Tom why would you penalize an archer if he or she is the only one brave enough to make the trip, but you are going to have this problem with too many styles and divisions, I have voiced my displeasure upto and after the vote was taken. The only way it can be fixed is for everyone to demand that your Directors repeal the change or you will vote in someone who will.


----------



## rsarns (Sep 23, 2008)

archer_nm said:


> Tom why would you penalize an archer if he or she is the only one brave enough to make the trip, but you are going to have this problem with too many styles and divisions, I have voiced my displeasure upto and after the vote was taken. The only way it can be fixed is for everyone to demand that your Directors repeal the change or you will vote in someone who will.

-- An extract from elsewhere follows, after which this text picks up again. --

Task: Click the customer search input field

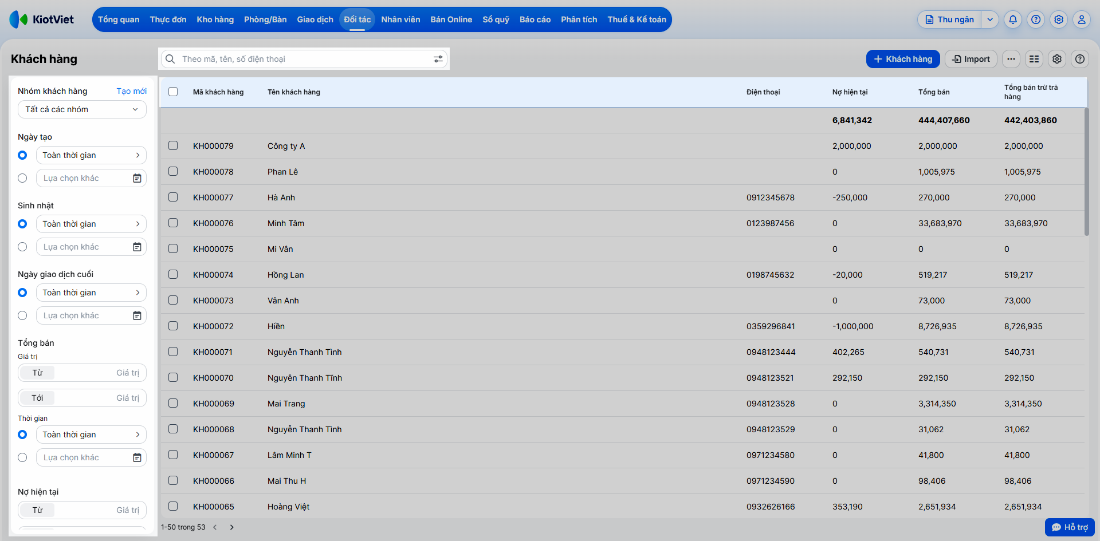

EXACTLY... lowering Senior to 50 and the addition of Silver Senior was a big mistake. Guess your recommendation needs to happen!


----------



## TNMAN (Oct 6, 2009)

What's wrong with an automatic combining of classes/styles with the next higher scoring class until a minimum number is reached in each class. Has this already been before BOD? Is this too much like deleting classes? I don't think it is if everyone knows ahead of time.


----------



## archer_nm (Mar 29, 2004)

TN, then you have shooters traveling all the way to Nationals or Sectionals not knowing if they get to shoot as they planned and then guess what happens next they will leave and do something else on their vacations and we will loose even more.


----------



## grantmac (May 31, 2007)

Compound, recurve, barebow is working really well for WA. Then make a team championship and shoot-offs. Allows upsets and recovery from mistakes while still awarding consistency.

-Grant


----------



## rsarns (Sep 23, 2008)

Still like this idea...
Compound unlimited
compound limited (BB)
Recurve unlimted (FSR/OLY)
BB Recurve


Age groups from adult at 17-54, Senior 55-65, MS at 65....... keep it simple and we will actually have more competitors per class. It was discouraging that we only had 4 total longbow shooters at the Outdoor Nationals.... in all age groups. Yet look at IBO turnouts....


----------



## fanio (Feb 1, 2011)

rsarns said:


> Still like this idea...
> Compound unlimited
> compound limited (BB)
> Recurve unlimted (FSR/OLY)
> ...


I like this too. But would say Adult should be 17-65, Senior 65-75, MS 75+.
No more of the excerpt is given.